-- EXERCISE INSTRUCTIONS --
Word for word, quote the lines from the one containing "Task: Click the" to the end of the entries below, including both. Leave pictures out.

----- DATASET ENTRIES

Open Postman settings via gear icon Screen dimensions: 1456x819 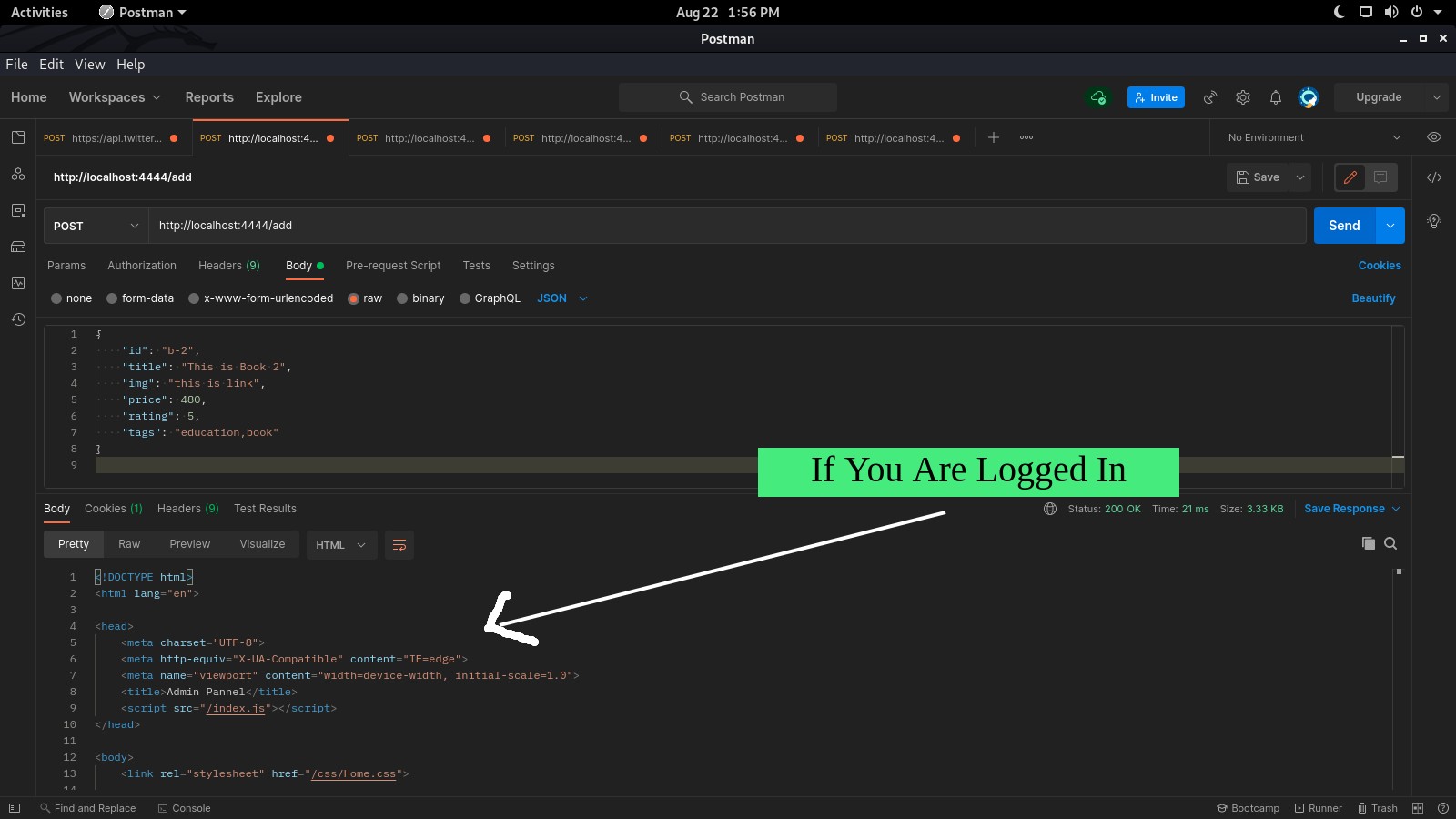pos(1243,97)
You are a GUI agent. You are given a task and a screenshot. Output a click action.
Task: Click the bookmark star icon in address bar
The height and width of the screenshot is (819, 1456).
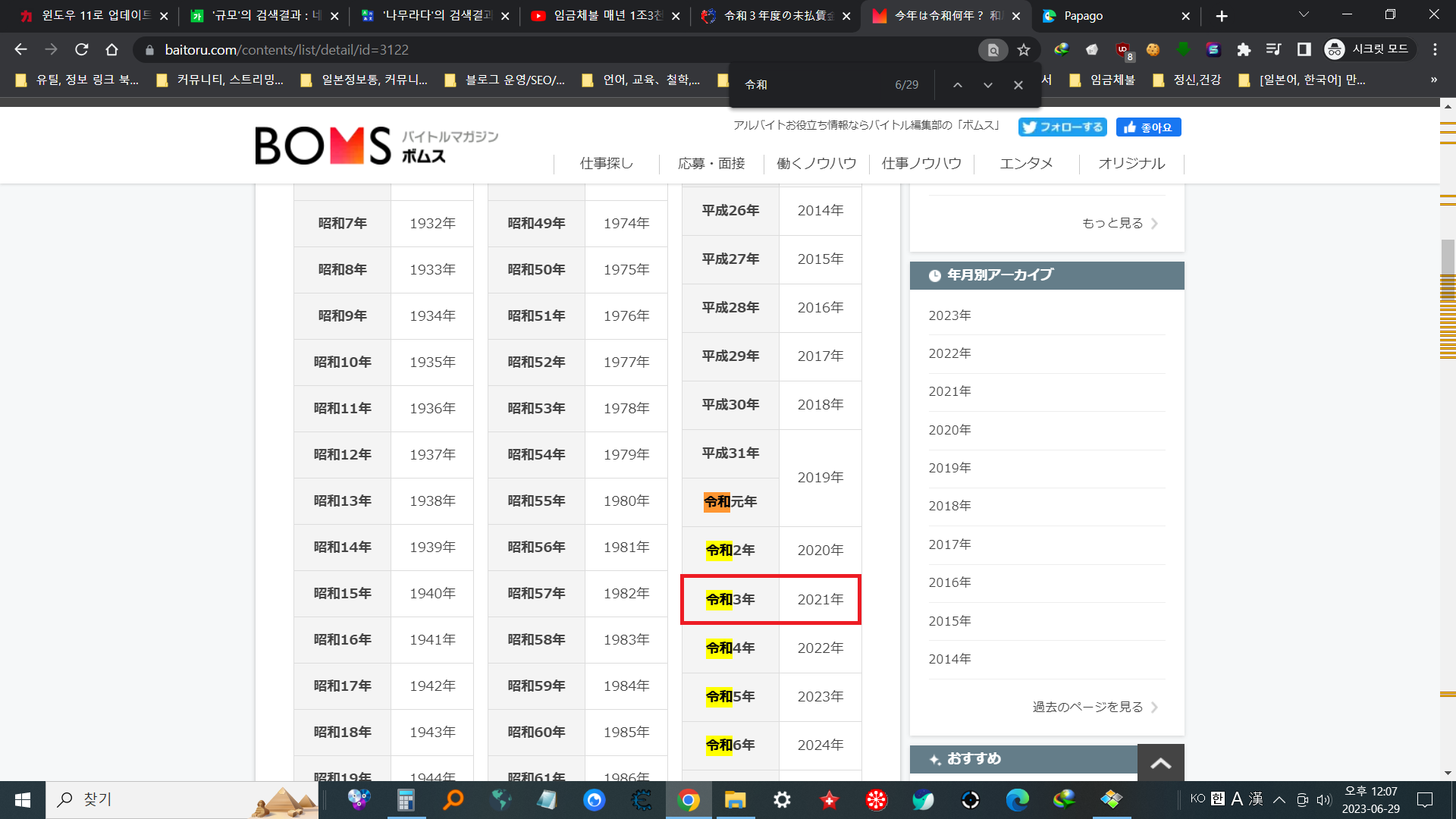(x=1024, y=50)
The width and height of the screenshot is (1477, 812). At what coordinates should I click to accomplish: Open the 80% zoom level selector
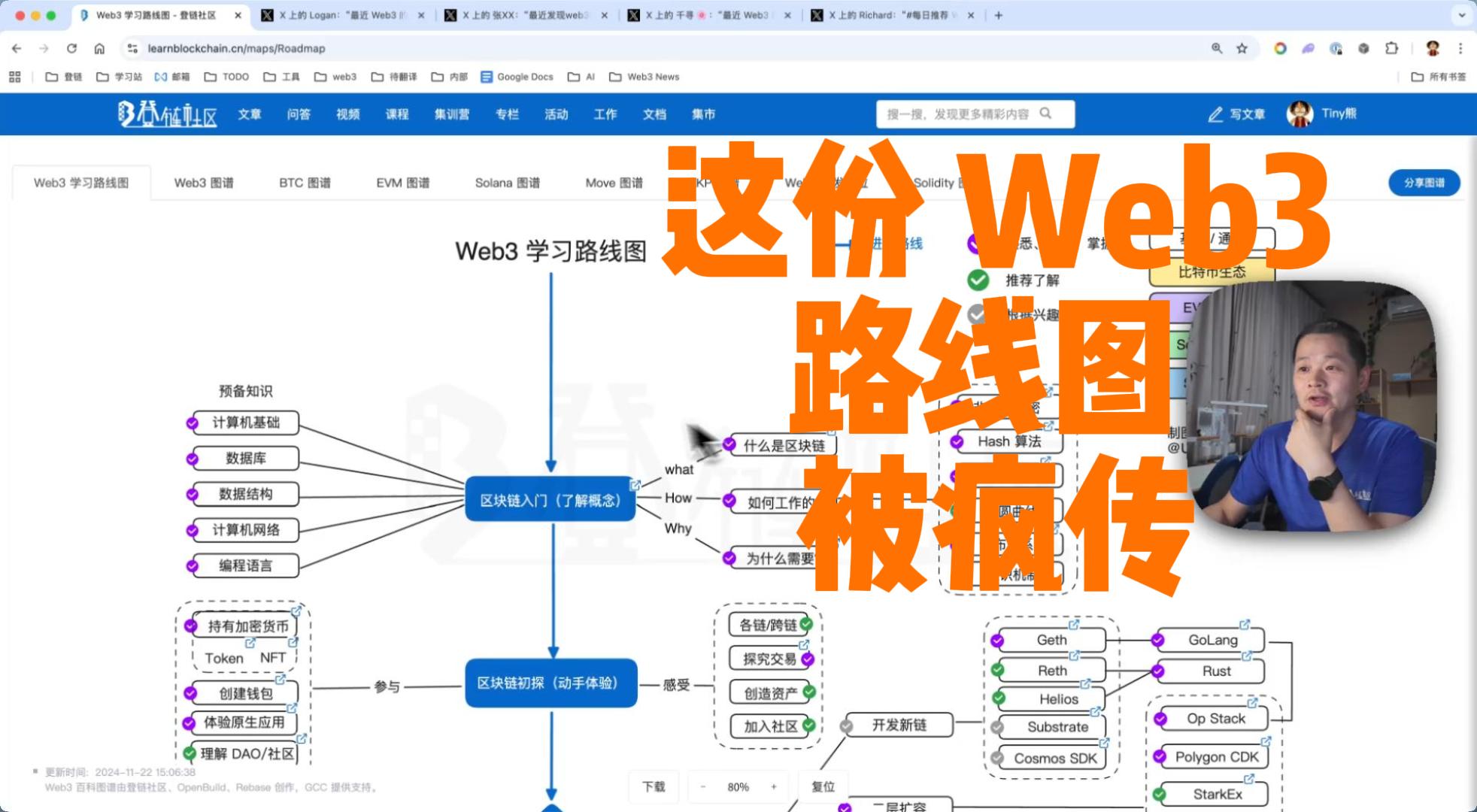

----------

-- RESULT OF THIS TASK --
Task: Click the bookmark star icon in address bar
The height and width of the screenshot is (819, 1456).
(x=1024, y=50)
The width and height of the screenshot is (1477, 812). At what coordinates should I click to accomplish: Open the 80% zoom level selector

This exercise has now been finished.